→ **Source**:

Hacker News new | ask | show | jobs
by waisbrot 2539 days ago
I was hoping this would be about putting an orphan path in your robots.txt and then black-listing clients who tried to fetch it -- nobody should know about it except robots who are told not to go there, so anyone who visits the link is an adversary.
4 comments

As one small data point:

I've been running this experiment (another comment). While bots continuously hammer on port 22 (ssh), and repeatedly try to get things like /wp-* (I don't even run PHP), they don't bother fetching robots.txt in the first place, and my honeypot hasn't a single hit.

Definitely do not try to "secure" your site this way, but bots are either not sophisticated enough to analyze the .txt, or it might already be a known technique. Seems many other commenters come up with the same idea.

If you're an adversary trying to snoop on port 22, why would you bother to respect the conventions of robot.txt to begin with?

→ **Dataset entries**:
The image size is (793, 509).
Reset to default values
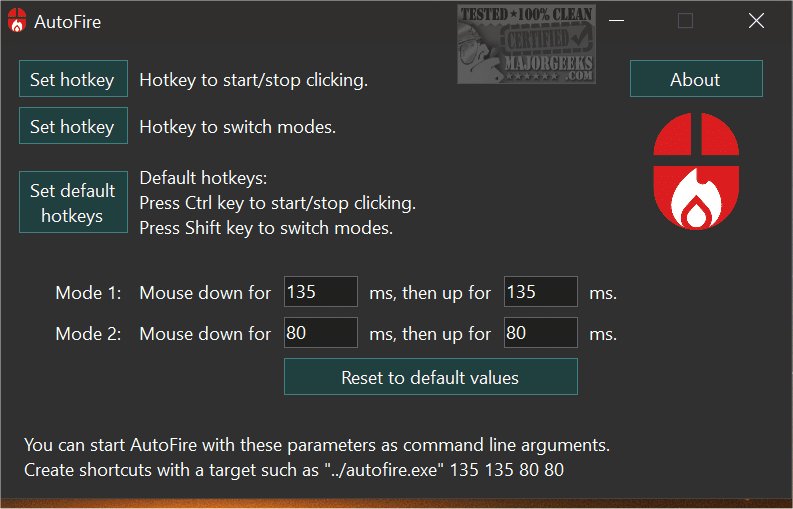(x=430, y=378)
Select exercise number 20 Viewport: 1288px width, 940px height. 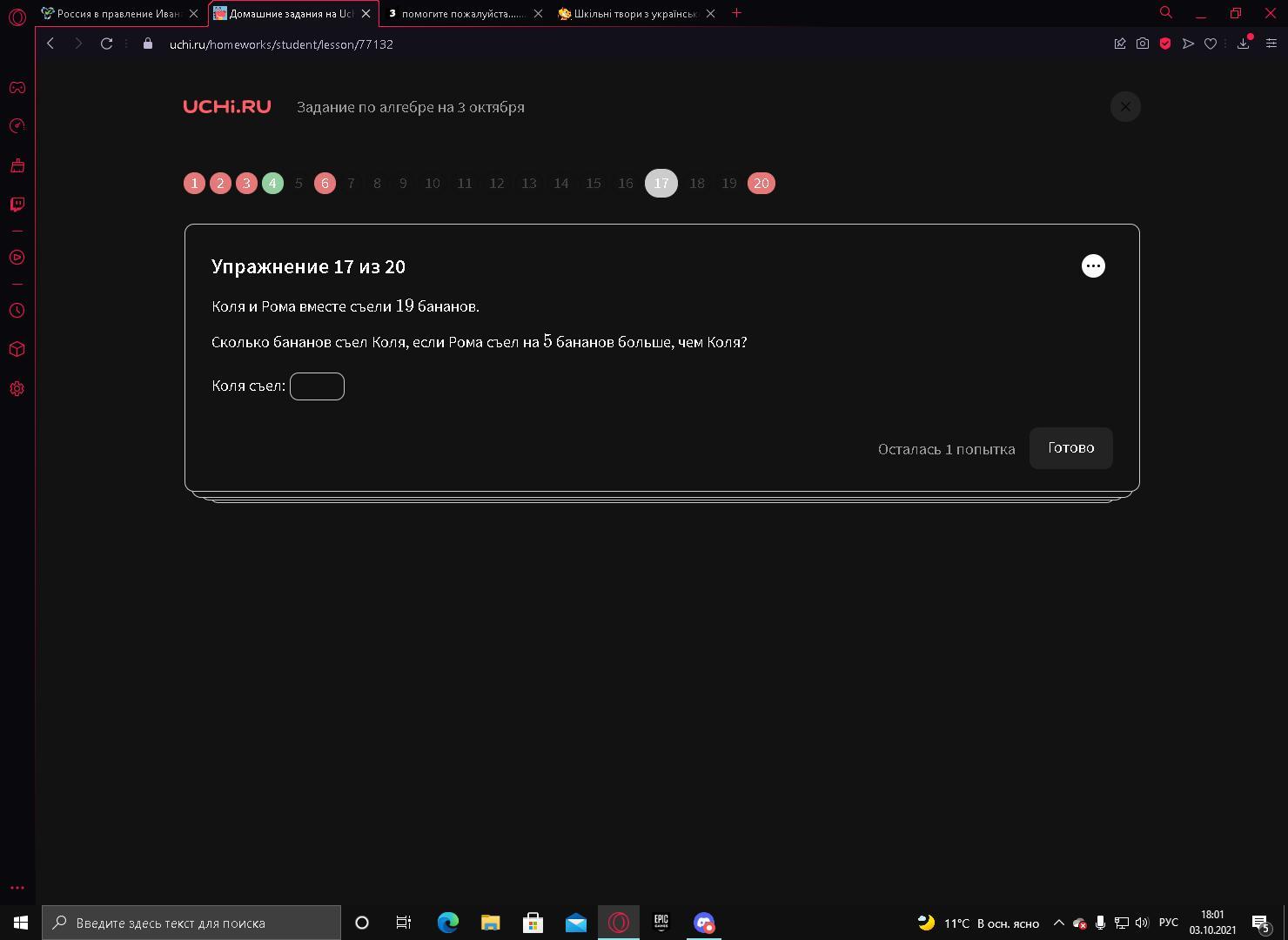[x=761, y=184]
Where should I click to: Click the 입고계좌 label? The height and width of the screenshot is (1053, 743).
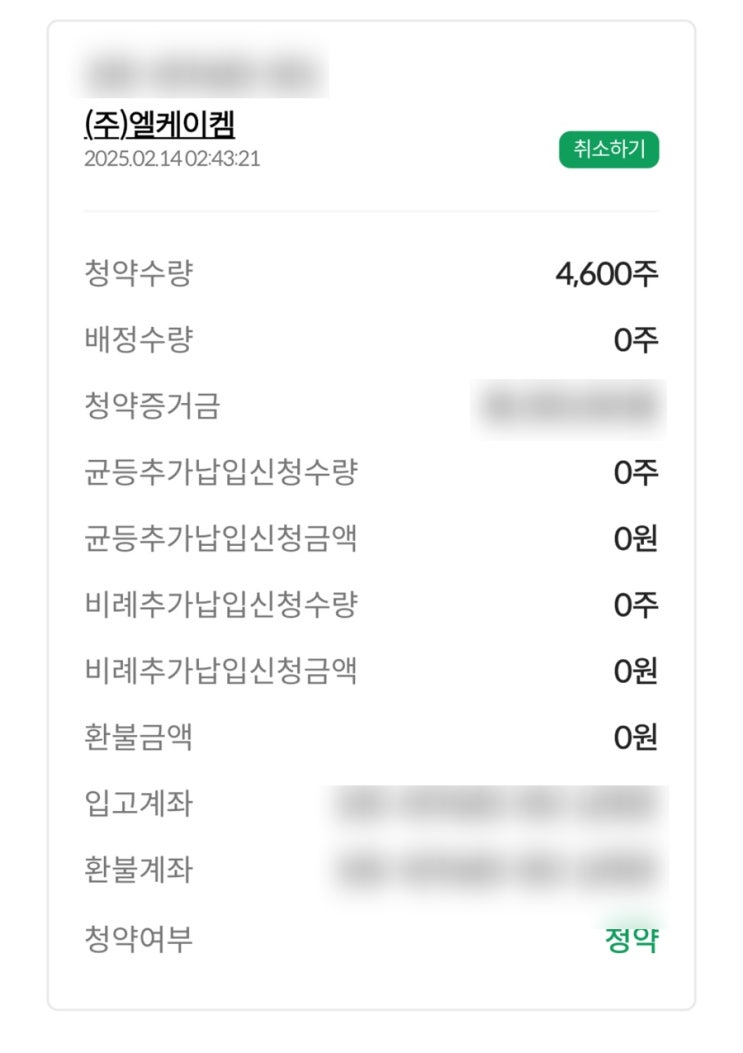point(138,803)
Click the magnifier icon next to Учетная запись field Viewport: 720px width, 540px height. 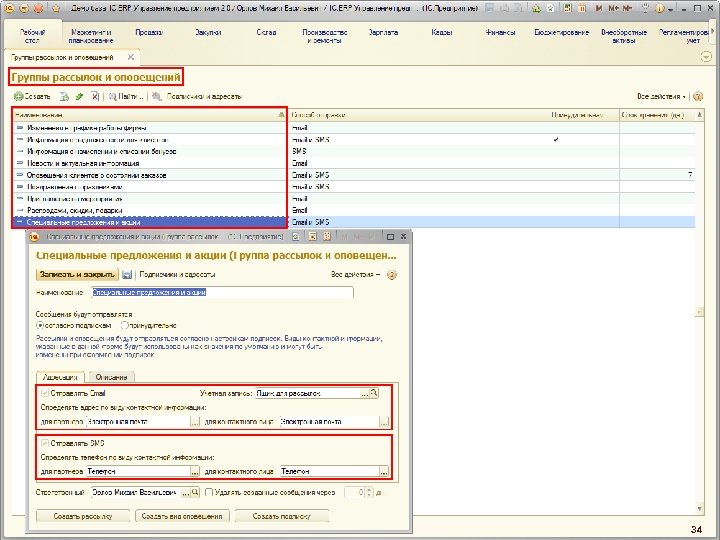[x=373, y=393]
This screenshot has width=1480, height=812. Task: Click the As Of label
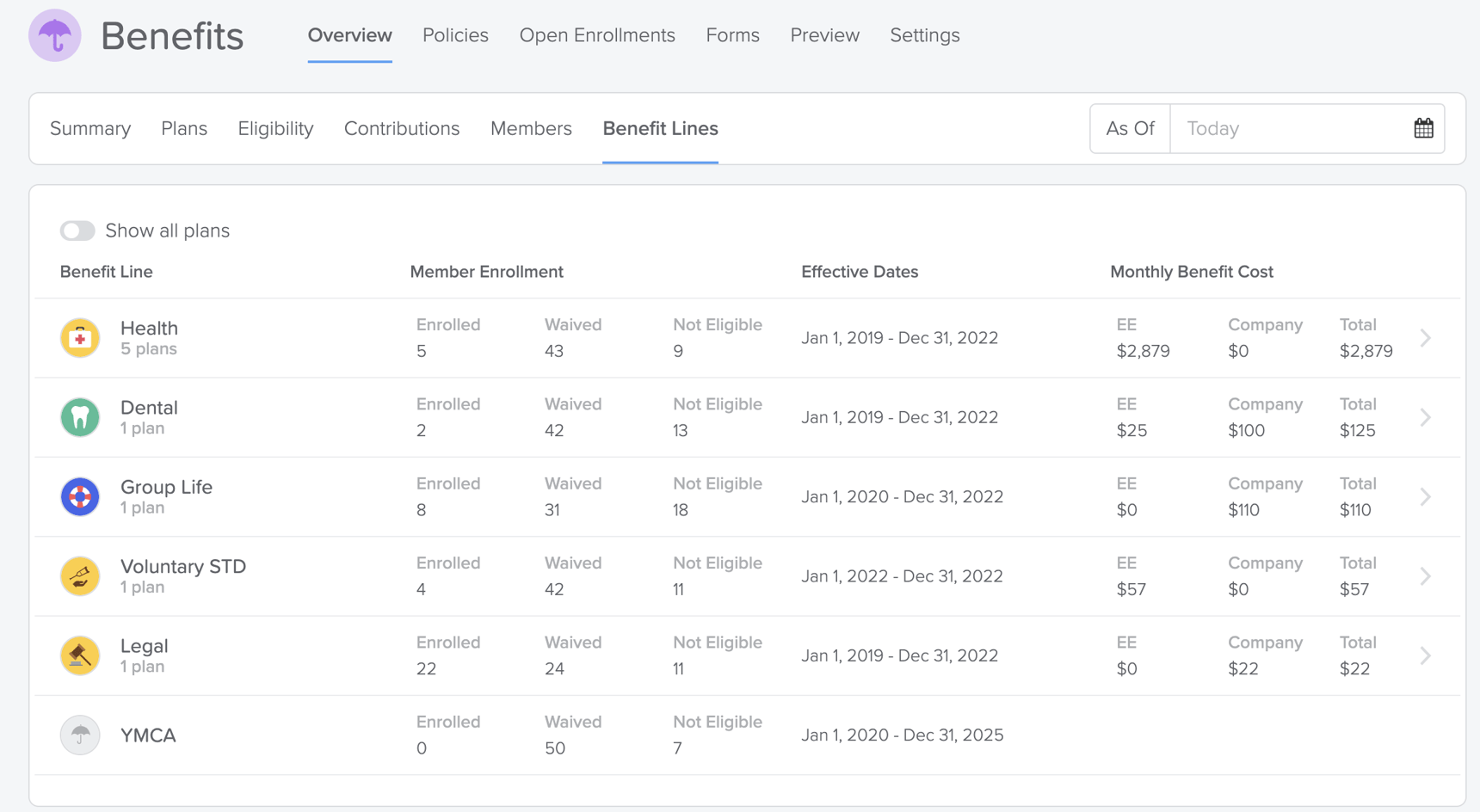[x=1130, y=127]
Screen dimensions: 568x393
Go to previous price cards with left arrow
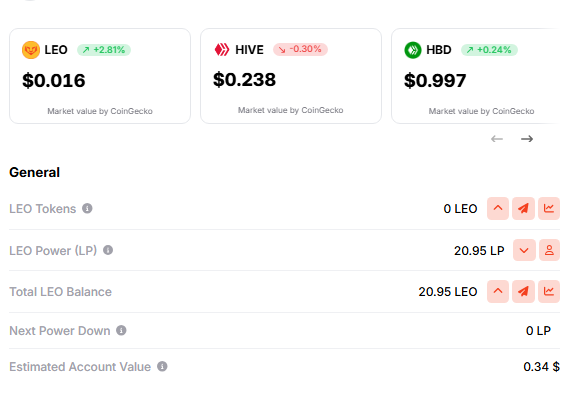497,139
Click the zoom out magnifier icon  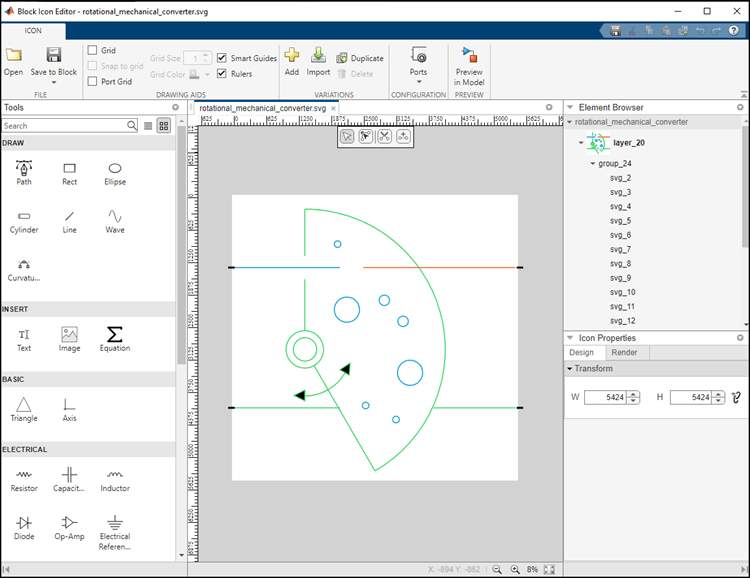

→ **Written problem 1**:
In the Hacker News thread about robots.txt honeypots, which port do bots continuously hammer on?
→ **Written problem 2**:
Write the next reply in the Hacker News thread about robots.txt honeypots, following on from its final comment.
The entries play no part in this work.

→ **Expected output 1**:
Port 22 (ssh).

→ **Expected output 2**:
Not necessarily the same bot. And they're not snooping so much as brute-forcing default/common/random(?) usernames & passwords.
Funny experiment and perhaps also useful, but there are crawlers with good intentions[1] that still may ignore the disallows. I don't know of anyone else than the internet archive though.

[1] https://blog.archive.org/2017/04/17/robots-txt-meant-for-sea...

Those crawlers can almost always be recognized by the UA.
Yes, no doubt.
Definitely an interesting idea, I should check the scene to figure out how many 'adversaries' are actually scanning robots.txt files.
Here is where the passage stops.